Alors derrière, il y a le recrutement de 13 personnes sur un business plan à 4 ans. 13 personnes, notamment une grosse partie de commerciaux, parce qu’en fait, je n’avais pas de commerciaux dans cette boîte. Ça, c’est le premier volet RH, dans lequel, et ça fait le lien, il y a une personne RSE en plus. On est aussi en train d’écrire notre nouvelle feuille de route de la transition écologique. Il y a un gros programme de la Convention des entreprises pour le climat (créée en 2020 pour que les entreprises basculent d’une économie extractive vers une économie régénérative au niveau de l’environnement avant 2030, ndlr) qui s’est monté, et on fait partie dans le sud du collège d’entreprises. C’est un très gros parcours sur un an où, à la fois, on est formé par les plus chouettes scientifiques, mais où on est censé aussi changer nos façons de faire. C’est se dire que polluer moins ne suffit plus, mais que l’on devient carrément régénératif. Donc, on va essayer de faire revenir la biodiversité, d’avoir un impact sur le vivant, sur les humains comme sur les végétaux. Je ne sais pas ce que ça donnera mais en tout cas, on y croit beaucoup et ça fait partie de la levée de fonds aussi parce que la transition écologique, ça coûte cher. On a plein de projets comme acheter des champs, et pour ça, il faut de l’argent. 

Donc ça c’est vraiment notre dada et viscéralement, je pense, notre responsabilité d’entreprise. Enfin, on voudrait continuer la digitalisation du modèle. On est une boîte quand même assez digitale, on le voit très bien sur notre e-shop, et on veut aller taquiner l’export mais sans trahir nos valeurs. On doit trouver des solutions de transport low carbone. La levée tourne donc autour de ces trois points : RH, écologie et digitalisation du modèle. On veut prouver que Pulpe de Vie n’est pas une énième marque de cosmétique. L’idée de la marque, c’est de créer un écosystème. On veut participer sur notre territoire à changer les choses. On se distingue parce que l’on a aussi un système de services derrière nos produits, on cherche à éduquer à la protection de l’environnement et pour le faire, ça coûte énormément d’argent. 

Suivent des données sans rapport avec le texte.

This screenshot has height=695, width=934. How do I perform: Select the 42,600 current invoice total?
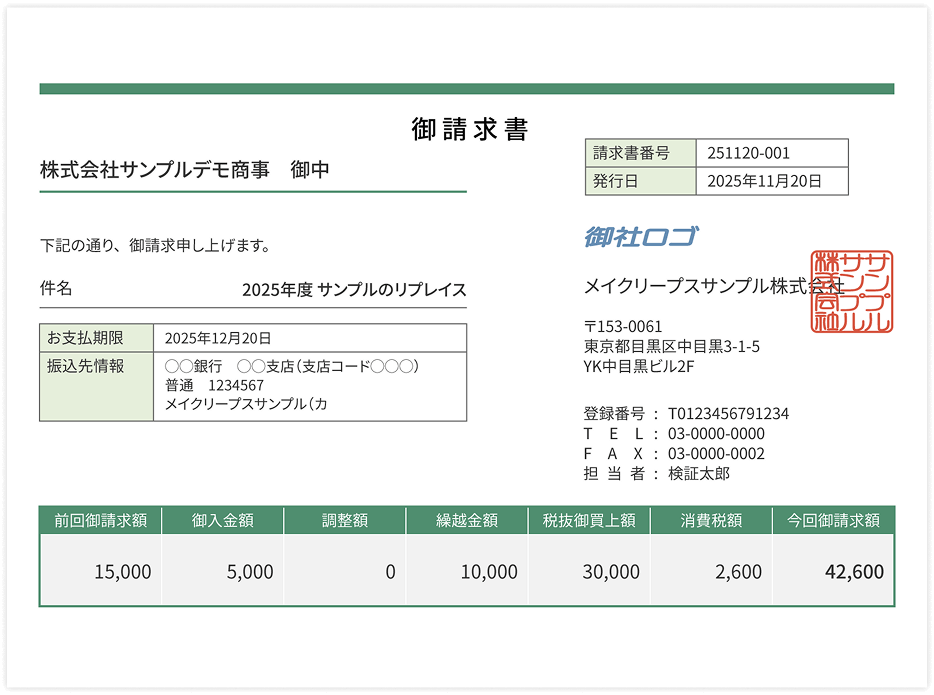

Quel regard avez-vous sur les jeunes marques actuelles, souvent nées au lendemain de la pandémie, et engagées pour l’environnement ? Avez-vous eu l’occasion de soutenir ou conseiller des marques attachées aux mêmes valeurs environnementales que vous ? Comme une sorte de mentorat pour un entreprenariat vert ?

Je fais beaucoup de prosélytisme. J’en parle énormément avec mes copains chefs  d’entreprise. J’essaye de leur faire changer des choses, d’arrêter les produits chinois par exemple. À mon niveau et au niveau de mon équipe, on en discute beaucoup parce qu’on essaie de convaincre. Je suis aussi pas mal appelée sur des parcours en tant que coach ou que marraine. C’est souvent avec les jeunes générations, qui sont quand même plus sensibilisées que nous, les 40 ans et plus. On sent que c’est un discours qu’ils ont en tête.

Moi, je crois profondément que les gens qui montent leur boîte maintenant ne peuvent plus ne pas prendre ça en compte parce que tout va changer. Les systèmes bancaires, les systèmes de crédit, on aura des crédits plus ou moins bons en fonction de notre côté vert ou pas. 

Le Covid a changé les choses à 100%. Bon, je ne vous cache pas que là le stress du pouvoir d’achat met un sérieux coup de réel. La grande distribution a un peu lâché la rampe, et elle cherche vraiment des produits low cost, donc, on vient de faire un pas en arrière mais ça n’enlève rien au fond qui a évolué, je pense. Selon moi, on va arriver à un système politique qui va finir par prendre des décisions et ça va rentrer dans la loi. Je ne sais pas pourquoi ça arrive aussi doucement, peut-être parce qu’il y a trop de choses à gérer, mais je pense en fait qu’on y arrivera seulement si on l’impose. Parce que si ce n’est pas obligatoire, les marques ne le feront pas.